### What is needed:
Transcribe the records below exactly.

### Record excerpts:
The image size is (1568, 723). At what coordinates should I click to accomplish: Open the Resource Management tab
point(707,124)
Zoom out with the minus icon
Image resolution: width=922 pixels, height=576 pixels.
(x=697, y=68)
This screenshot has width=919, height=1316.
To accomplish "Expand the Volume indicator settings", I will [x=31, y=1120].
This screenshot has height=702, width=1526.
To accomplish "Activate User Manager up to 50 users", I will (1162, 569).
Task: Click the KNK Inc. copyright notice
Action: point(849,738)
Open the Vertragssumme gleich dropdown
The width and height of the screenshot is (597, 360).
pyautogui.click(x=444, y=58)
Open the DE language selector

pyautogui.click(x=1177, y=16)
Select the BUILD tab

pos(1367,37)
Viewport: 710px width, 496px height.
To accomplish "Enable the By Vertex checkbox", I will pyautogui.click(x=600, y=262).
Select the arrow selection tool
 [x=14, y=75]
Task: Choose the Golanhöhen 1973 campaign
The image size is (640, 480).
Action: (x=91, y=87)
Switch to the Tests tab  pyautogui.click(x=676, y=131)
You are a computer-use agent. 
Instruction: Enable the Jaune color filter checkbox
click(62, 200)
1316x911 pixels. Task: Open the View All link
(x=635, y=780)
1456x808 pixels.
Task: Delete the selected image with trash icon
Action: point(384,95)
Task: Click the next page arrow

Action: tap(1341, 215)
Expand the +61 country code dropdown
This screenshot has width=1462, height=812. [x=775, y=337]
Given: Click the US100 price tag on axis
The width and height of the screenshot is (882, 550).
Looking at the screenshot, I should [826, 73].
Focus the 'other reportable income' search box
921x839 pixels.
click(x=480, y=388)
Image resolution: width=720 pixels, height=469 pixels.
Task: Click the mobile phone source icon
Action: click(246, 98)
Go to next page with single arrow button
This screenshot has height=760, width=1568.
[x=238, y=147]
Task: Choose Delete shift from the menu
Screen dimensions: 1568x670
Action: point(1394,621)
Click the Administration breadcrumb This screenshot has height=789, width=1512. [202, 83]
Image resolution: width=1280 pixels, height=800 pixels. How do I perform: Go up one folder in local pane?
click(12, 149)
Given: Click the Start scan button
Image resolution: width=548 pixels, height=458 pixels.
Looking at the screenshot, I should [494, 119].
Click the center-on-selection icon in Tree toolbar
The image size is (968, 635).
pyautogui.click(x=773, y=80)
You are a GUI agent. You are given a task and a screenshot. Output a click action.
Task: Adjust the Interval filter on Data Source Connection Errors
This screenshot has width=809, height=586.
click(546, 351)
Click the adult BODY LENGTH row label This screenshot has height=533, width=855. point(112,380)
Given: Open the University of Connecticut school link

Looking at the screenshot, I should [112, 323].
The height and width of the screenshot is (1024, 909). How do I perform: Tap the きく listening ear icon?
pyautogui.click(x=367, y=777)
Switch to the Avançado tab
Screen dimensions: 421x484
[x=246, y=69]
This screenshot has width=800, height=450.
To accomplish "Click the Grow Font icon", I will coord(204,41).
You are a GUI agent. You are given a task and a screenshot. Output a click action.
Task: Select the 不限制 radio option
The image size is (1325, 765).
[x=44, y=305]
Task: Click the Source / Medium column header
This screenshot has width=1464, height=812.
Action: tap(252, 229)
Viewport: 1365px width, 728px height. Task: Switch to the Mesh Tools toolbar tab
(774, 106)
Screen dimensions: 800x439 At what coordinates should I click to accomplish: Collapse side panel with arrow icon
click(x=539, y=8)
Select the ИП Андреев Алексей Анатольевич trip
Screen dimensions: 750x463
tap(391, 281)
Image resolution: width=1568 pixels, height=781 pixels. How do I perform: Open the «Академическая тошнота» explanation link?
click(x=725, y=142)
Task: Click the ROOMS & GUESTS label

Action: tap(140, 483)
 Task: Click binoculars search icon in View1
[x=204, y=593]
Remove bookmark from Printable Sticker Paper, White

### Finished task:
The image size is (1568, 723). At what coordinates should I click to accomplish: Open the Resource Management tab
point(707,124)
Zoom out with the minus icon
Image resolution: width=922 pixels, height=576 pixels.
(x=697, y=68)
This screenshot has width=919, height=1316.
To accomplish "Expand the Volume indicator settings", I will [x=31, y=1120].
This screenshot has height=702, width=1526.
To accomplish "Activate User Manager up to 50 users", I will (1162, 569).
Task: Click the KNK Inc. copyright notice
Action: point(849,738)
Open the Vertragssumme gleich dropdown
The width and height of the screenshot is (597, 360).
pyautogui.click(x=444, y=58)
Open the DE language selector

pyautogui.click(x=1177, y=16)
Select the BUILD tab

pos(1367,37)
Viewport: 710px width, 496px height.
To accomplish "Enable the By Vertex checkbox", I will pyautogui.click(x=600, y=262).
Select the arrow selection tool
 [x=14, y=75]
Task: Choose the Golanhöhen 1973 campaign
The image size is (640, 480).
Action: (x=91, y=87)
Switch to the Tests tab  pyautogui.click(x=676, y=131)
You are a computer-use agent. 
Instruction: Enable the Jaune color filter checkbox
click(62, 200)
1316x911 pixels. Task: Open the View All link
(x=635, y=780)
1456x808 pixels.
Task: Delete the selected image with trash icon
Action: point(384,95)
Task: Click the next page arrow

Action: tap(1341, 215)
Expand the +61 country code dropdown
This screenshot has width=1462, height=812. [x=775, y=337]
Given: Click the US100 price tag on axis
The width and height of the screenshot is (882, 550).
Looking at the screenshot, I should [826, 73].
Focus the 'other reportable income' search box
921x839 pixels.
click(x=480, y=388)
Image resolution: width=720 pixels, height=469 pixels.
Task: Click the mobile phone source icon
Action: click(246, 98)
Go to next page with single arrow button
This screenshot has height=760, width=1568.
[x=238, y=147]
Task: Choose Delete shift from the menu
Screen dimensions: 1568x670
Action: point(1394,621)
Click the Administration breadcrumb This screenshot has height=789, width=1512. [202, 83]
Image resolution: width=1280 pixels, height=800 pixels. How do I perform: Go up one folder in local pane?
click(12, 149)
Given: Click the Start scan button
Image resolution: width=548 pixels, height=458 pixels.
Looking at the screenshot, I should [494, 119].
Click the center-on-selection icon in Tree toolbar
The image size is (968, 635).
pyautogui.click(x=773, y=80)
You are a GUI agent. You are given a task and a screenshot. Output a click action.
Task: Adjust the Interval filter on Data Source Connection Errors
This screenshot has width=809, height=586.
click(546, 351)
Click the adult BODY LENGTH row label This screenshot has height=533, width=855. point(112,380)
Given: Open the University of Connecticut school link

Looking at the screenshot, I should [112, 323].
The height and width of the screenshot is (1024, 909). How do I perform: Tap the きく listening ear icon?
pyautogui.click(x=367, y=777)
Switch to the Avançado tab
Screen dimensions: 421x484
[x=246, y=69]
This screenshot has width=800, height=450.
To accomplish "Click the Grow Font icon", I will coord(204,41).
You are a GUI agent. You are given a task and a screenshot. Output a click action.
Task: Select the 不限制 radio option
The image size is (1325, 765).
[x=44, y=305]
Task: Click the Source / Medium column header
This screenshot has width=1464, height=812.
Action: tap(252, 229)
Viewport: 1365px width, 728px height. Task: Switch to the Mesh Tools toolbar tab
(774, 106)
Screen dimensions: 800x439 At what coordinates should I click to accomplish: Collapse side panel with arrow icon
click(x=539, y=8)
Select the ИП Андреев Алексей Анатольевич trip
Screen dimensions: 750x463
tap(391, 281)
Image resolution: width=1568 pixels, height=781 pixels. How do I perform: Open the «Академическая тошнота» explanation link?
click(x=725, y=142)
Task: Click the ROOMS & GUESTS label

Action: tap(140, 483)
 Task: Click binoculars search icon in View1
[x=204, y=593]
Remove bookmark from Printable Sticker Paper, White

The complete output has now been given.